Conducting archival research can be a tricky process. One encounters many leads brimming with possibility only to run into a brick wall of contradictions or just plain silence. Nevertheless, the archive is also full of opportunities to explore and uncover silenced stories that are there waiting to be found. Long gone are the days of thinking about the archive as an “immutable, neutral, and ahistorical place in which historical records are preserved” (Chaudhuri et al. xiii). Many scholars looking particularly for information about marginalized populations or historically underrepresented groups approach the archive as a living, breathing space that in effect is a “site for the production of knowledge” (xiii). In searching the Abraham Lincoln Brigade Archives housed at the Tamiment Library and Wagner Archives at New York University, one quickly comes to understand the complex nature of archival organization. For example, Salaria Kea’s papers are dispersed throughout many different personal archives that focus on independent projects, such as Professor Francis Patai’s extensive research on women, the papers and publications about Black volunteer soldiers in the Brigade, and other papers focusing on relief efforts for Republican Spain immediately following the war. Kea’s family did not organize her materials nor did she keep her letters and writings filed and designated to donate to any particular foundation or library, therefore, it becomes the work of others to catalog her experience. It becomes apparent that “the act of collection is a subjective matter involving a series of decisions regarding what to keep, what to discard, how to organize what is kept, and for what purpose” (xiv). With each new researcher that comes along with a specific agenda, the archive shifts and reforms into a body of perhaps previously untapped knowledge.

Women have especially been underrepresented in the archive yet “their voices are sometimes found in abundance” (xiv) as they emerge in unexpected places, giving new meaning to what was once considered insignificant. Kea’s writings found in others’ archives have been censored, editorialized, and discarded as false, yet these very acts of silencing and violence create a dialog between those with power and those without. The silencing of her voice forces us to recognize the institutionalized sexism and racism that exists within the archive and demands a more critical approach to how we deal with historical material. The act of interpretation, much like the literary methods of reader response theory that insists the text exists only when read and interpreted by a reader, places the researcher in the role of producer and organizer of historical knowledge. As Chaudhuri, Katz, and Perry explain, this approach that seeks to give voice to silenced subjects within the archive demonstrates a “methodological self-consciousness regarding historians as history makers and raise[s] questions about the relationship between ourselves and our subjects” (xv). It is not a question of inventing connections or drawing parallels where before there were none, but rather of being aware of what has been silenced, marginalized, or editorialized in the archive and how it has been categorized to supposedly represent a historical “truth.” It is up to the researcher to piece together the value of the counterstory and make a claim for the value of alternative historical perspectives.

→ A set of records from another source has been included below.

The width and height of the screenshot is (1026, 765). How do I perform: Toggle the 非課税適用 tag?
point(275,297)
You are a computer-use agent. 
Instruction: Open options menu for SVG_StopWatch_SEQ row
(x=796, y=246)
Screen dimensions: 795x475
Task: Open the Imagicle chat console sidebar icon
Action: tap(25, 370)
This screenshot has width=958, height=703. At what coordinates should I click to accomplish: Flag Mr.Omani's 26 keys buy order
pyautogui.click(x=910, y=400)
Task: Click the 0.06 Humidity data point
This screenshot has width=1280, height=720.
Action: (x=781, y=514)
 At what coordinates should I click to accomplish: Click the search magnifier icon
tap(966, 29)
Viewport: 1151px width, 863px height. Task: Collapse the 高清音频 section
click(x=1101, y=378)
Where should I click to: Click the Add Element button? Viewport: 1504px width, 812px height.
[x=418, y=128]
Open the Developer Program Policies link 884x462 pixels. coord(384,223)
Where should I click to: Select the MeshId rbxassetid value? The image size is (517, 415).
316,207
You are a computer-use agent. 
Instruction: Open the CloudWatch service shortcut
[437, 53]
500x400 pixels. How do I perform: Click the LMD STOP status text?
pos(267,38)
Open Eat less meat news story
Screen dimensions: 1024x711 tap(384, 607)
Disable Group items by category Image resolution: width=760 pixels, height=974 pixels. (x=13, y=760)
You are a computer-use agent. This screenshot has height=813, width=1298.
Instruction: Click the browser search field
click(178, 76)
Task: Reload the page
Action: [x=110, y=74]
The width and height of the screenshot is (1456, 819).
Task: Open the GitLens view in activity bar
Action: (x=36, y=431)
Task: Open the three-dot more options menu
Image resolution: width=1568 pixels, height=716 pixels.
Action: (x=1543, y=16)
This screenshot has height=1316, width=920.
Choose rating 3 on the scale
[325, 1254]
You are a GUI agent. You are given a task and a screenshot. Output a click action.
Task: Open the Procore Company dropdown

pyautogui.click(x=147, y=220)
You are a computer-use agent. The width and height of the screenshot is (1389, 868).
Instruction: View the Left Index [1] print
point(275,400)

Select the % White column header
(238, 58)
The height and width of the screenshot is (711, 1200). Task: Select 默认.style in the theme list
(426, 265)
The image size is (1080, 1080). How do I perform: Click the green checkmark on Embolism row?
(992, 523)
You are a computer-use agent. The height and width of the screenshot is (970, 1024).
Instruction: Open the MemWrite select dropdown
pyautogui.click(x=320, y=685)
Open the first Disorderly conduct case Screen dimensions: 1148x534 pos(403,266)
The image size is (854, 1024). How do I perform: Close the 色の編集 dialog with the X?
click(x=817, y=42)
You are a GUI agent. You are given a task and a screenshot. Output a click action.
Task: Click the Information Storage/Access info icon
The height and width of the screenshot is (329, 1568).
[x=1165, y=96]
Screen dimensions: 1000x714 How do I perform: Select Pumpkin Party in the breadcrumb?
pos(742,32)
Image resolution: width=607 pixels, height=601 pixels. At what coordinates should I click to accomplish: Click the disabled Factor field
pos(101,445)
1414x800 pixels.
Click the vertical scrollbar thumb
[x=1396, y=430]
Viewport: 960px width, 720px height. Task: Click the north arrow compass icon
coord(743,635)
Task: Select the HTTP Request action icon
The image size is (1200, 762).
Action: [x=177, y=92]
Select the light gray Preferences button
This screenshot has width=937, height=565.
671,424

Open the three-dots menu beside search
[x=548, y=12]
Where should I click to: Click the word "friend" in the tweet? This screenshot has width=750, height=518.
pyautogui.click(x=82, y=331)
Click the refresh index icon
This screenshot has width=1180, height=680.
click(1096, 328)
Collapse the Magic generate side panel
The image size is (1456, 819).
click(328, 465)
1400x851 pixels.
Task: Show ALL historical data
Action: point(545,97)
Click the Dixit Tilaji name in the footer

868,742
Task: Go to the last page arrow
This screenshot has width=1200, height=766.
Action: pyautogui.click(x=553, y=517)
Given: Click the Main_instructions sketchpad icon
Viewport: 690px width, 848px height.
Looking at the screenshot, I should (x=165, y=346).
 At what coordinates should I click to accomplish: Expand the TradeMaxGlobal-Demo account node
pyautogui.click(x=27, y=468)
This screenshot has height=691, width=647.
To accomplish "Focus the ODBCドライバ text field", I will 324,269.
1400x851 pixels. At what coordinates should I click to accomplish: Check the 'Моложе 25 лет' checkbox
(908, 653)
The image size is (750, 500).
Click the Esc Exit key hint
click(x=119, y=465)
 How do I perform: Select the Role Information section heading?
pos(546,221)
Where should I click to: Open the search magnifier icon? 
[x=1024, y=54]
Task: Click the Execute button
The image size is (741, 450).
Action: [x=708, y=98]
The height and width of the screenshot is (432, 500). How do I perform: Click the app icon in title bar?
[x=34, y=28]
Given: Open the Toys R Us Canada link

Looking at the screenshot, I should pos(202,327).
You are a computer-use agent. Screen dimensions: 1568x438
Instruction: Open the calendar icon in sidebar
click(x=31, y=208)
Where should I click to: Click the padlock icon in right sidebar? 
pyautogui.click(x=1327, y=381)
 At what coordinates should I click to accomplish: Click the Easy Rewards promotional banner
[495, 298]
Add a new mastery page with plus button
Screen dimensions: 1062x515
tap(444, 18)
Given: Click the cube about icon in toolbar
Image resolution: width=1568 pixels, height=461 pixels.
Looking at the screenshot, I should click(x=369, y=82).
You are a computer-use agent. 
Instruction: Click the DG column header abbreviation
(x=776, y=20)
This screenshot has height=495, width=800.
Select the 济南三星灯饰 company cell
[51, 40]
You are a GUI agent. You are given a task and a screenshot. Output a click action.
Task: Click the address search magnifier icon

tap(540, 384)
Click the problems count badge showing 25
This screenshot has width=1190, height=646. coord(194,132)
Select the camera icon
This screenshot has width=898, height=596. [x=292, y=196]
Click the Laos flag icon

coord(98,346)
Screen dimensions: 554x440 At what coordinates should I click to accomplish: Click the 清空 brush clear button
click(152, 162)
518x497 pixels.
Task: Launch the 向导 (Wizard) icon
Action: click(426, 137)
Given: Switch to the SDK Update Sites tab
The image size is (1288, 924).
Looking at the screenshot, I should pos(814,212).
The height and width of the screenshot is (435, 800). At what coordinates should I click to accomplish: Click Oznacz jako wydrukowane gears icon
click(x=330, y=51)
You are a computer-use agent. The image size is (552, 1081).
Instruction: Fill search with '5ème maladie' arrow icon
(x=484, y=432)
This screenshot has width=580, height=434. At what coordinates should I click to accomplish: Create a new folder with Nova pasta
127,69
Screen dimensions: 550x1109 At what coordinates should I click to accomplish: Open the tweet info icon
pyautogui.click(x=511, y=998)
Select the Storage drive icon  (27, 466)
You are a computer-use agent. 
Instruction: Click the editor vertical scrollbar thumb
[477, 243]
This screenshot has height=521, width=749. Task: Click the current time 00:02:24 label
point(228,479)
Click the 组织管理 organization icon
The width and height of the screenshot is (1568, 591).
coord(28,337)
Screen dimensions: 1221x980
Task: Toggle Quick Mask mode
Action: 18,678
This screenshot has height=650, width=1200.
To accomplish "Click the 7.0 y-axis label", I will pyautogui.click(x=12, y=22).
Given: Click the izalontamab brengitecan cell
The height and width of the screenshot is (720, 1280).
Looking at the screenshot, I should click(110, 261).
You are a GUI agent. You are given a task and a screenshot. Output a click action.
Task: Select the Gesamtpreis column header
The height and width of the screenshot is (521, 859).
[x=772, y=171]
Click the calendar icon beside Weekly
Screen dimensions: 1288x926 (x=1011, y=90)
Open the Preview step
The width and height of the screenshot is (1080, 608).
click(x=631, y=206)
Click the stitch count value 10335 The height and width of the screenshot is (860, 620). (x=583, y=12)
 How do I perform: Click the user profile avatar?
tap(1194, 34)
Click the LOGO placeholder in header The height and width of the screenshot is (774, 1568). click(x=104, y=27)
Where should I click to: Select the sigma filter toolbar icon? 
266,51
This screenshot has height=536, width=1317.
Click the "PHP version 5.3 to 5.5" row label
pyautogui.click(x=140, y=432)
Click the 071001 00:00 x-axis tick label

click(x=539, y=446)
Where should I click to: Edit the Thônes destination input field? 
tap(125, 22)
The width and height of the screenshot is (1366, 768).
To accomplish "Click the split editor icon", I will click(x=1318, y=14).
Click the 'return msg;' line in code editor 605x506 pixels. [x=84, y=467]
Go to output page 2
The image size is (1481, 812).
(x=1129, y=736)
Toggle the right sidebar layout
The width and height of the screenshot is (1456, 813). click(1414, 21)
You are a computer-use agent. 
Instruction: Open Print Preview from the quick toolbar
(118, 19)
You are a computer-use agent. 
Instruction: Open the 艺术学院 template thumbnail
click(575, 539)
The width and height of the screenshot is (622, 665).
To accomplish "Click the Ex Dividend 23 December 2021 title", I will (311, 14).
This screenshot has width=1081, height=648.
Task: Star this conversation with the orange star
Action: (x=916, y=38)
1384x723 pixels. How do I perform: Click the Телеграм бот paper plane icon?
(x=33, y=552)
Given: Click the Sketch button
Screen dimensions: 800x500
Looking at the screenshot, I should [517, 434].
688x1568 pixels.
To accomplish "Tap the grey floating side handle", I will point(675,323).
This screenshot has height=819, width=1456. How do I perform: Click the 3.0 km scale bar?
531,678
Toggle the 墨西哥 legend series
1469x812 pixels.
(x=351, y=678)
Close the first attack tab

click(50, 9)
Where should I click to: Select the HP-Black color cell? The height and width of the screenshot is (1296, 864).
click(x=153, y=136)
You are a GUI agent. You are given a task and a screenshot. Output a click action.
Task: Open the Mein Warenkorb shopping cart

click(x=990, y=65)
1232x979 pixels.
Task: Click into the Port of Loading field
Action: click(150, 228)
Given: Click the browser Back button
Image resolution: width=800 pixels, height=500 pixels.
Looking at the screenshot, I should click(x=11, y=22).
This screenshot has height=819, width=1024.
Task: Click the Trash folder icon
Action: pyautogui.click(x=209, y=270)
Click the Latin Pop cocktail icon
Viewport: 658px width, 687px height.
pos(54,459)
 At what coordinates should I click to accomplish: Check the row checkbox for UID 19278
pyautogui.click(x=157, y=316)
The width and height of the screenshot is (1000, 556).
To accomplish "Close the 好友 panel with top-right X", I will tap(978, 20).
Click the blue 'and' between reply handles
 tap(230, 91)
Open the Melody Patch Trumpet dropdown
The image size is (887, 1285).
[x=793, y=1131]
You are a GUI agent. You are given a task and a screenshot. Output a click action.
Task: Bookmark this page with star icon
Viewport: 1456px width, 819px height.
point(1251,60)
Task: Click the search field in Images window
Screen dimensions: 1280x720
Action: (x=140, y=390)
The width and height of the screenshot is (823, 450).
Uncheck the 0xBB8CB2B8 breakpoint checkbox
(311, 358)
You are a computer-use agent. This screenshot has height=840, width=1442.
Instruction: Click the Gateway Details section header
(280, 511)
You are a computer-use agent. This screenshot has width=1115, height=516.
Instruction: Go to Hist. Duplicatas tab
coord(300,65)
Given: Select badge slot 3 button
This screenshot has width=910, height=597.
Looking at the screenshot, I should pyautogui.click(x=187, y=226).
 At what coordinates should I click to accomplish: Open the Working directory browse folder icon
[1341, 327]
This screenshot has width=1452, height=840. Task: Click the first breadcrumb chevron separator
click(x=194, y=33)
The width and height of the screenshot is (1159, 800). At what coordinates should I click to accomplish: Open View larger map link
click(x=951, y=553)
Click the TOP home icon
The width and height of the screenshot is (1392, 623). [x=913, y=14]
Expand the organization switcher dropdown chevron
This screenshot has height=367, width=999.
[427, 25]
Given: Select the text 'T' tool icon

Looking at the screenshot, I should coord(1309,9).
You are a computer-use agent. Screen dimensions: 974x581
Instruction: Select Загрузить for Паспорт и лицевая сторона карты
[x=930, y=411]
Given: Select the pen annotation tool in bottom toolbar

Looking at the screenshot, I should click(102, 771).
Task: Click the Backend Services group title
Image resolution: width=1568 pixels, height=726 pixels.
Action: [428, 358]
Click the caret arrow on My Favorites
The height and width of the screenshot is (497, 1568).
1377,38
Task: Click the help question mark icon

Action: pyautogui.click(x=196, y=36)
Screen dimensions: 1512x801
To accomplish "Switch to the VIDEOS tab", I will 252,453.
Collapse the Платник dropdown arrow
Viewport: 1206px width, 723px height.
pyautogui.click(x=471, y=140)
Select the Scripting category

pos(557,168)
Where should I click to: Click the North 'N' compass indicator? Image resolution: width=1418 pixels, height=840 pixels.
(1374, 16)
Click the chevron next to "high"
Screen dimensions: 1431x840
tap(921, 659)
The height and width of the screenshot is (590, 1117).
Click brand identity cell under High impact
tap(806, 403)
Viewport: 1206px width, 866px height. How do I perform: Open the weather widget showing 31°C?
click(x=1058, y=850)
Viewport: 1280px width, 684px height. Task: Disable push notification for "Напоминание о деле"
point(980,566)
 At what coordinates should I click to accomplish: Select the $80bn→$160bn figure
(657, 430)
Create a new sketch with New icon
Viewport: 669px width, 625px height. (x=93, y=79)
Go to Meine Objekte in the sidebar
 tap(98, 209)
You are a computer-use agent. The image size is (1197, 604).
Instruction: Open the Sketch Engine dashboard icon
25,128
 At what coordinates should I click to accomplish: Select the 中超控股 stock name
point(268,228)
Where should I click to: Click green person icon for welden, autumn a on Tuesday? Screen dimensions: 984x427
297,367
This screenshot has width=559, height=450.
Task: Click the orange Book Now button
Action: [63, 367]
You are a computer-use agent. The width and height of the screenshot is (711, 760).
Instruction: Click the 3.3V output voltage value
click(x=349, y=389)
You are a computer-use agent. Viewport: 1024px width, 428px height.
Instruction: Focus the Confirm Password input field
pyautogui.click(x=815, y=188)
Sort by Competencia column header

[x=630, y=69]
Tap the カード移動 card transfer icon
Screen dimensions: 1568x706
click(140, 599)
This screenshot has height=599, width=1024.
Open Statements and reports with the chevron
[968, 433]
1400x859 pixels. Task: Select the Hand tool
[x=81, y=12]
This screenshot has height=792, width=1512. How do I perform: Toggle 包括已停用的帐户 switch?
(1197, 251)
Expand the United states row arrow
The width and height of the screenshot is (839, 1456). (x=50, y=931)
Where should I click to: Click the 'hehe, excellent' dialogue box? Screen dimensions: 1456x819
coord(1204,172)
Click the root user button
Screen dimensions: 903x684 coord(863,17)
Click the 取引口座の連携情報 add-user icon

Several key samples of Kea’s papers are in the Fredericka Martin archive. Martin (1905-1992) worked in Spain as head nurse and administrator of the American Hospital division and was in charge of overseeing the work of fifty-four nurses. Martin’s archive reflects the time she spent during the latter years of her life compiling notes, conducting research, and sending out questionnaires to former Medical Bureau staff in order to write a history of the non-military presence in Spain during the war. Her project was never published but, fortunately, all of her research and correspondence is housed at the Abraham Lincoln Brigade Archives in New York.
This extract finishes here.